Using F#, so of course FSharp.Data.GraphQL gets bonus points for being focused on F#. But I also see that GraphQL.NET seems more popular (not surprising since it's C#), more feature-rich (e.g. has built-in support for sandboxes like GraphiQL), in some ways more convenient (supports other useful scalar types out of the box), and due to its popularity generally seems like a "safer" choice.
Do you (or anyone else) have any experience with both FSharp.Data.GraphQL and GraphQL.NET and can point to some important differences?
One thing I'm concerned about is performance. If FSharp.Data.GraphQL uses async
for all fields etc. internally, performance could be significantly worse. (I had that problem with Felicity, and got an order-of-magnitude improvement after i changed to Hopac internally).

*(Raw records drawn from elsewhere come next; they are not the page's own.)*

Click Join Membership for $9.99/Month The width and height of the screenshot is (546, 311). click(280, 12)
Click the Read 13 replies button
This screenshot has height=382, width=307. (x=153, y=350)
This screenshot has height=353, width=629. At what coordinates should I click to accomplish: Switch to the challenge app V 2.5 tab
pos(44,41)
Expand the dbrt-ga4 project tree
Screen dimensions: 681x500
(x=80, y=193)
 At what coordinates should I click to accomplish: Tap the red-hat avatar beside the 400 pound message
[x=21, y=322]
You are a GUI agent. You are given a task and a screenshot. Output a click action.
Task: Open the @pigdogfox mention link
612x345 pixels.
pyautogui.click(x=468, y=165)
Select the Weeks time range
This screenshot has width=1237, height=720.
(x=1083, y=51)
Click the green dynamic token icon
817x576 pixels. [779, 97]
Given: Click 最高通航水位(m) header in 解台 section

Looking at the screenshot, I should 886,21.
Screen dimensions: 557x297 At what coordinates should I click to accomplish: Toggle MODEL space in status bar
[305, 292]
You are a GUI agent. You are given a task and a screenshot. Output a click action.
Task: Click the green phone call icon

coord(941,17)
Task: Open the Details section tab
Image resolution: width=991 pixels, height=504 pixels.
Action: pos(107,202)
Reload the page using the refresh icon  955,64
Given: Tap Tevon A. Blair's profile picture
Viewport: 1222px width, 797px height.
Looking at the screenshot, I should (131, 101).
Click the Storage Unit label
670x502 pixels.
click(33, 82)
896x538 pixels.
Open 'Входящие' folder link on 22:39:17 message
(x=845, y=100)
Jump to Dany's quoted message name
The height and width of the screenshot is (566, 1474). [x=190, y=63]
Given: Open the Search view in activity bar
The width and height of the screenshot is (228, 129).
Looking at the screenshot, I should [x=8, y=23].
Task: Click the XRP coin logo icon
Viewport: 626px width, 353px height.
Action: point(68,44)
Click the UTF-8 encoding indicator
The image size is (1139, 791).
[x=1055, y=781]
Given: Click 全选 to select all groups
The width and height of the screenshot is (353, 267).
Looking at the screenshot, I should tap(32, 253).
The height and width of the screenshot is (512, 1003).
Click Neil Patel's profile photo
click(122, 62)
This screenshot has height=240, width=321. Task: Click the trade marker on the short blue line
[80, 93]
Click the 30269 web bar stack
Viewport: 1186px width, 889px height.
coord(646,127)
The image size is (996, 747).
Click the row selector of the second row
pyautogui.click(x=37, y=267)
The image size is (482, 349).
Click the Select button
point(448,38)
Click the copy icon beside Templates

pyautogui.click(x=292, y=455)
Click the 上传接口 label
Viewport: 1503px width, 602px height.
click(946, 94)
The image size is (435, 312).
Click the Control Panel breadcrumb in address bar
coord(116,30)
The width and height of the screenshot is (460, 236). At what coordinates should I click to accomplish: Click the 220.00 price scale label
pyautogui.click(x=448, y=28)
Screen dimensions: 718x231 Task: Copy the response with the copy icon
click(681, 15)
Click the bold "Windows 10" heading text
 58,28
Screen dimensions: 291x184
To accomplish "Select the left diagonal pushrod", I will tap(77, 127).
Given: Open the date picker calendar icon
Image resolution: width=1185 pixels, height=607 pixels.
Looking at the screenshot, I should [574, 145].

@cmeeren I am not answering the exact question but I would add HotChocolate to the equation, especially if performance is important. It's a very powerful tool with both server and client support, plus browser IDE (Banana Cake Pop, comes out of the box with server). Feature rich, actively developed and supported.
They are not focused on F# but they start talking about improving support/design for F#, too. Yet development in F# is possible indeed. Some server sample project (not theirs) -- https://github.com/adelarsq/hotchocolate_fsharp_sample
All in all, having evaluated GraphQL.NET and HotChocolate, we went with HotChocolate and we are happy. I personally value FSharp.Data.GraphQL for ad-hoc client scripting, with F# unique data provider features.
Hey guys, I find myself in the same situation now as @cmeeren when he opened his issue. About half a year later, maybe any of you can share any lessons learned so far? I'd love to choose the best option here among the three options HotChocolate/FSharp.Data.GraphQL/graphql-dotnet. Thanks in advance.
As I understand HotChocolate has quite good support and evolved well. However, it is completely object-oriented. So that if you look at the functional approach it is not for you.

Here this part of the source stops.